Pixel coordinate grounding data
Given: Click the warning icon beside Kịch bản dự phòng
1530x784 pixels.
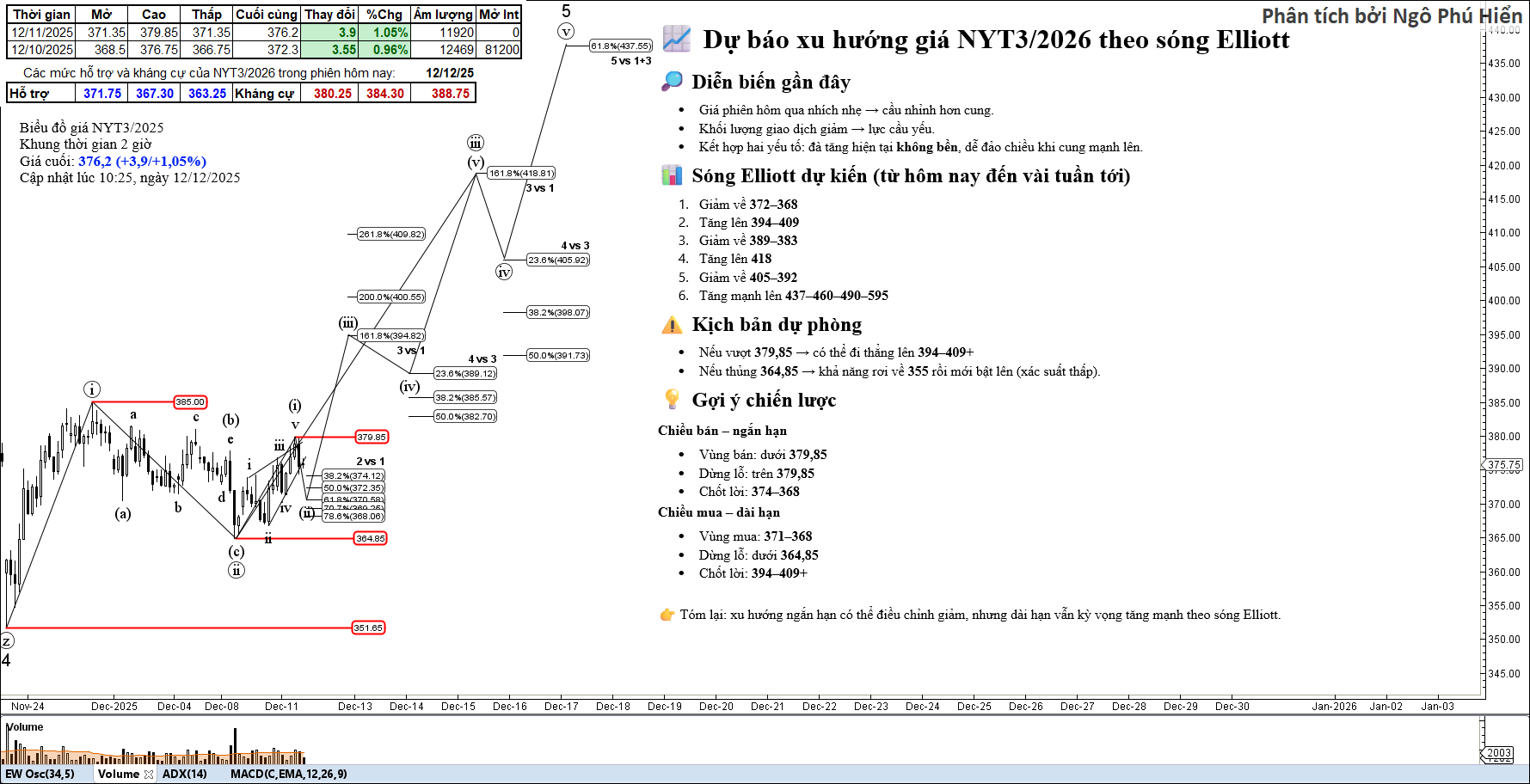Looking at the screenshot, I should 672,325.
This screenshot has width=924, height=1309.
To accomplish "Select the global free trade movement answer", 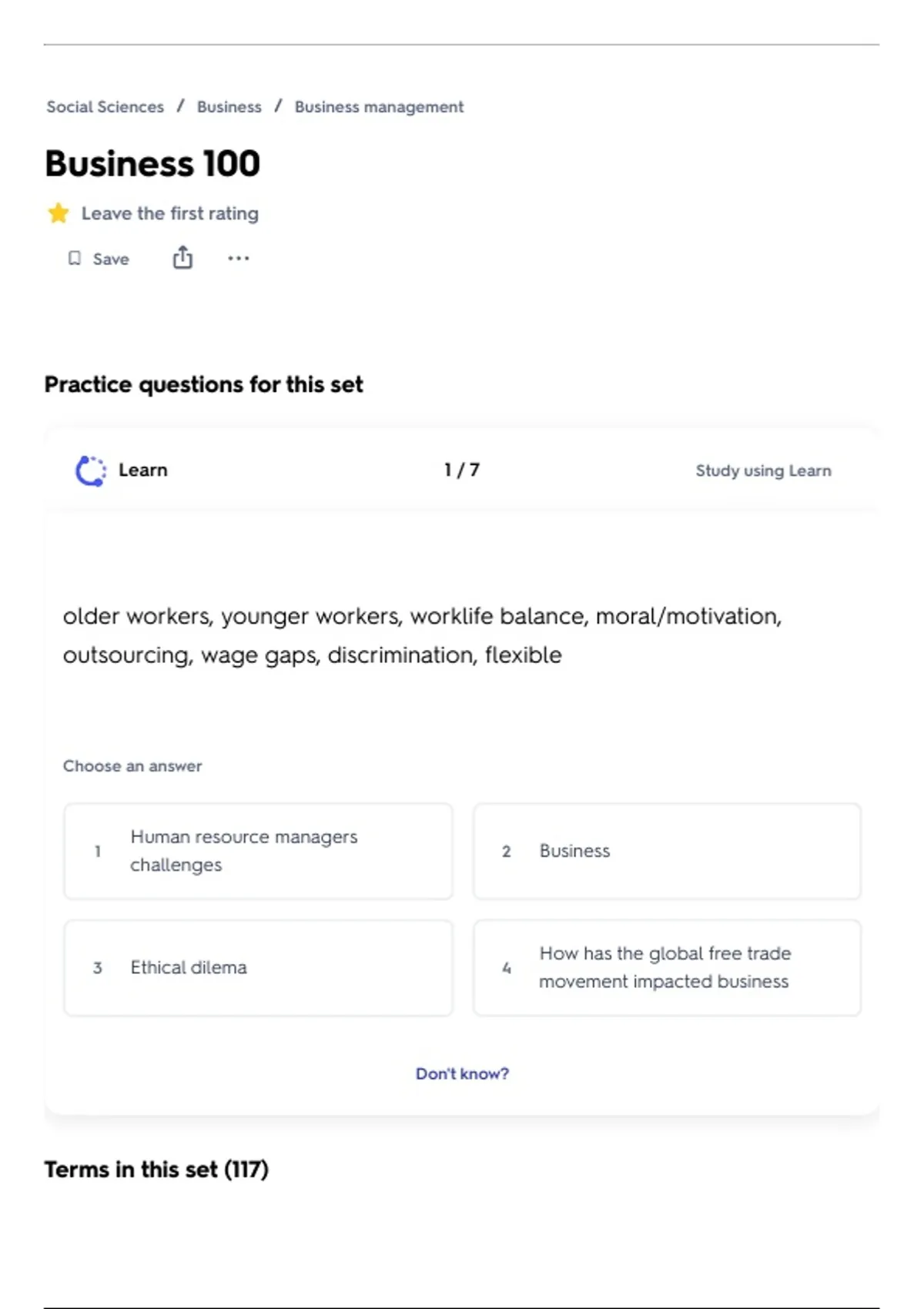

About this task: Skip every picture and transcribe the data above exactly.

Task output:
Given: Click the warning icon beside Kịch bản dự phòng
1530x784 pixels.
Looking at the screenshot, I should 672,325.
This screenshot has width=924, height=1309.
To accomplish "Select the global free trade movement answer", 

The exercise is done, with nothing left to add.